ALEC Releases 2009 Rich States, Poor States

March 18, 2009

The American Legislative Exchange Council has released this week the second edition of Rich States, Poor States, authored by Arthur Laffer, Stephen Moore, and Jonathan Williams.

According to the Executive Summary, the 15 policy factors used to calculate the scores are:

• Highest Marginal Personal Income Tax Rate

• Highest Marginal Corporate Income Tax Rate

• Personal Income Tax Progressivity

• Property Tax Burden

• Sales Tax Burden

• Tax Burden From All Remaining Taxes

• Estate Tax/Inheritance Tax (Yes or No)

• Recently Legislated Tax Policy Changes

• Debt Service as a Share of Tax Revenue

• Public Employees Per 1,000 Residents

• Quality of State Legal System

• State Minimum Wage

• Workers’ Compensation Costs

• Right-to-Work State (Yes or No)

• Tax or Expenditure Limits

ALEC finds the top ten best states (in order from one to ten) are: Utah, Colorado, Arizona, Virginia, South Dakota, Wyoming, Nevada, Georgia, Tennessee, and Texas. There are 4 overlapping states with the Tax Foundation’s State Business Tax Climate Index: Wyoming (1), South Dakota (2), Nevada (3), Texas (7).
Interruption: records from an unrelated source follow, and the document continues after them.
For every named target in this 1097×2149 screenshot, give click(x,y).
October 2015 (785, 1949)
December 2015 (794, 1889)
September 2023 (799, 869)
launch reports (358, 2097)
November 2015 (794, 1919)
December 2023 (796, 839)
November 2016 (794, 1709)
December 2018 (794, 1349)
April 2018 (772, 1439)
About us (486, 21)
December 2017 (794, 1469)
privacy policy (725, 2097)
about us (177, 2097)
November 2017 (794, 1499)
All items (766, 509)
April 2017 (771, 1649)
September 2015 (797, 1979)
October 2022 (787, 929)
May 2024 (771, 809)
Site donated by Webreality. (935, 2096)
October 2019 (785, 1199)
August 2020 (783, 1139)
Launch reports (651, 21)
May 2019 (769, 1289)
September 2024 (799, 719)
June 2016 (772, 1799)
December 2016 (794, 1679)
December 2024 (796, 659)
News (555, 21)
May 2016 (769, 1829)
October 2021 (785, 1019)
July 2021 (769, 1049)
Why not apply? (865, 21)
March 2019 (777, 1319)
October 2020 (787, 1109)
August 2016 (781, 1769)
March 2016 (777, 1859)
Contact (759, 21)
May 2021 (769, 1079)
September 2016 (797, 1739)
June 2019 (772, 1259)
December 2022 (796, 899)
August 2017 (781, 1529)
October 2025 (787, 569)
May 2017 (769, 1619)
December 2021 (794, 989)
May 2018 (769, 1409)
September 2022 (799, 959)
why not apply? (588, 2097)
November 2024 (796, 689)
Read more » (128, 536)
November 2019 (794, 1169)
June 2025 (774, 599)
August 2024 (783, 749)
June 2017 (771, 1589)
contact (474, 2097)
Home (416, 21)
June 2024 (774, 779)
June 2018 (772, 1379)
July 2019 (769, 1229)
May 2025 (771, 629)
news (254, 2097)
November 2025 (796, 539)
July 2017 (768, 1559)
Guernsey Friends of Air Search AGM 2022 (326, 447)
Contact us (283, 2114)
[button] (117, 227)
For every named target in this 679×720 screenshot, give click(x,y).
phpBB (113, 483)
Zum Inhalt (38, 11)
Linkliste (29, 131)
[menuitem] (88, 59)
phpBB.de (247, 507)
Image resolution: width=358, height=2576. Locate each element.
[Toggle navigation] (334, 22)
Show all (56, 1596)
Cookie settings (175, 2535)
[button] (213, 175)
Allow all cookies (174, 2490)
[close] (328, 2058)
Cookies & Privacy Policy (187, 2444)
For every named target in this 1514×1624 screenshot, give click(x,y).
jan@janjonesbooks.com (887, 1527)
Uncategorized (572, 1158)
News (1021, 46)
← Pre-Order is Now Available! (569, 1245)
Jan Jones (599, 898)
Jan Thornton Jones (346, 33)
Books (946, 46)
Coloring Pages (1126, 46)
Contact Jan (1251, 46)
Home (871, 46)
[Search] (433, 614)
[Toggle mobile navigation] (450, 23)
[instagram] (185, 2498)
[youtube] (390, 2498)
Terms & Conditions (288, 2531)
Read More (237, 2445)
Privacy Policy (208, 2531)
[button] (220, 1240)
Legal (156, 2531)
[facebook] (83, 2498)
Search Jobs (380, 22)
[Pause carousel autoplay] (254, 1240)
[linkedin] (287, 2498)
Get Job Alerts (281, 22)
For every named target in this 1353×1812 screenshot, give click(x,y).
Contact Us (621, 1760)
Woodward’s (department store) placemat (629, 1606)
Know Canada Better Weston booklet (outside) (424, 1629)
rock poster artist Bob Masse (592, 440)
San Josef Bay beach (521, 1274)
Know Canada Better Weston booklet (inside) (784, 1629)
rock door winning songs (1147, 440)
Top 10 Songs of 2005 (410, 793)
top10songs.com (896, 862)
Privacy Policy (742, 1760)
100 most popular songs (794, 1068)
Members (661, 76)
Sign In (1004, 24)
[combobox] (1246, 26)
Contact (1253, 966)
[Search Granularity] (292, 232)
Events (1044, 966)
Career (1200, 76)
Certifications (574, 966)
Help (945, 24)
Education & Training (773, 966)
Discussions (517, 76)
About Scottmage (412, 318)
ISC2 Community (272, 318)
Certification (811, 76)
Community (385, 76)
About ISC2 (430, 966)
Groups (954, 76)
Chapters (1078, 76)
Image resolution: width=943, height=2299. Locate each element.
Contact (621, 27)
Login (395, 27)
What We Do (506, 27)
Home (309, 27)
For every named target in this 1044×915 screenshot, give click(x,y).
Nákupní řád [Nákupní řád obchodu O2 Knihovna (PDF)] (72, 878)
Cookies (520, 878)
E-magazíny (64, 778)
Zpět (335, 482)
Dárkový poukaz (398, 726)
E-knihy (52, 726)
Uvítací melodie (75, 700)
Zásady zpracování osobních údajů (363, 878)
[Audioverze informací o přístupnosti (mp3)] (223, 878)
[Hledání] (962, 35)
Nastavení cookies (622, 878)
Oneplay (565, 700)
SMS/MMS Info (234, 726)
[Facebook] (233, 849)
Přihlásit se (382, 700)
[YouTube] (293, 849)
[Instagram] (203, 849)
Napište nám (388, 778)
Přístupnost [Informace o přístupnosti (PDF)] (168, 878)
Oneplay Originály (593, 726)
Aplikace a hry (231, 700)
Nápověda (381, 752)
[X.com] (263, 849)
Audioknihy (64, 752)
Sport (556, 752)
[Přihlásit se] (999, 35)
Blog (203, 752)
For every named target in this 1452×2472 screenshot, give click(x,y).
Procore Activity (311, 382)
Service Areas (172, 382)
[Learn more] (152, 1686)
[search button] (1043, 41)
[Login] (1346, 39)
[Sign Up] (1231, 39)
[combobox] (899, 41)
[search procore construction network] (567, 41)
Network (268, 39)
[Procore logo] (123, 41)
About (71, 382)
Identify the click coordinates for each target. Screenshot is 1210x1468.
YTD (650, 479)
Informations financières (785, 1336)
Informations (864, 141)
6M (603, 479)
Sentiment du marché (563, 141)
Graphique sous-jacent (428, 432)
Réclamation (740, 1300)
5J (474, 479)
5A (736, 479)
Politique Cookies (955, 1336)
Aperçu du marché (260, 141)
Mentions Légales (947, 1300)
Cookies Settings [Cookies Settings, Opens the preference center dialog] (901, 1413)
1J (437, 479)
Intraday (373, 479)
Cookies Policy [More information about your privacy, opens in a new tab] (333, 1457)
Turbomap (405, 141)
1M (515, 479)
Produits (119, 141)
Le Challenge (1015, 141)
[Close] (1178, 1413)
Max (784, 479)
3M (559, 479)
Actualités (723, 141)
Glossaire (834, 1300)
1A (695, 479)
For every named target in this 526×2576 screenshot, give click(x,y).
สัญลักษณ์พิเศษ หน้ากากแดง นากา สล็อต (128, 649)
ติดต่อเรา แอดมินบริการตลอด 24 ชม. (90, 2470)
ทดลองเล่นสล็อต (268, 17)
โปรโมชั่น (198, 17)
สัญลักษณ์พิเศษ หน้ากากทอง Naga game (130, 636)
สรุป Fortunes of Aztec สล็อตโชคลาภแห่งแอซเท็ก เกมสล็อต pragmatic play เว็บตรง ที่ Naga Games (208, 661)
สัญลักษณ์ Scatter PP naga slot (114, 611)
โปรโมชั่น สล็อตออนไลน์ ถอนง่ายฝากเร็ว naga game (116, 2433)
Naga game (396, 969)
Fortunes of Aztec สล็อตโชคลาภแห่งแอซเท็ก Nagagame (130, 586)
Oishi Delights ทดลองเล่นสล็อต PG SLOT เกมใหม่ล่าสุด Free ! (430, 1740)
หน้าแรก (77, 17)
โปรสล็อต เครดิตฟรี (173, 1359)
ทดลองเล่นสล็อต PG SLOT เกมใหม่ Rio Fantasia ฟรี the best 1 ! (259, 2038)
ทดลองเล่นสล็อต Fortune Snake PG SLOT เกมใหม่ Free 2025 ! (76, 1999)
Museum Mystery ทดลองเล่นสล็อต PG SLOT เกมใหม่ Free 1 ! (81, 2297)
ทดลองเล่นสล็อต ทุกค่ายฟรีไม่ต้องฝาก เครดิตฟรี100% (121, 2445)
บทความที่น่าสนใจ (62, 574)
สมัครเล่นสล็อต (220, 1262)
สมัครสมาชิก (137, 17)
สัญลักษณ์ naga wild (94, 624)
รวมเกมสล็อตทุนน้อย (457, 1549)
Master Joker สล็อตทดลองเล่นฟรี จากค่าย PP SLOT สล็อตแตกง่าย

ALEC’s bottom ten states (in order from 50-41) are: New York, Vermont, Rhode Island, Maine, New Jersey, Ohio, Illinois, California, Pennsylvania, Hawaii. Six of these states overlap with the ten worst states in our Index: New Jersey (50), New York (49), California (48), Ohio (47), Rhode Island (46), Vermont (43).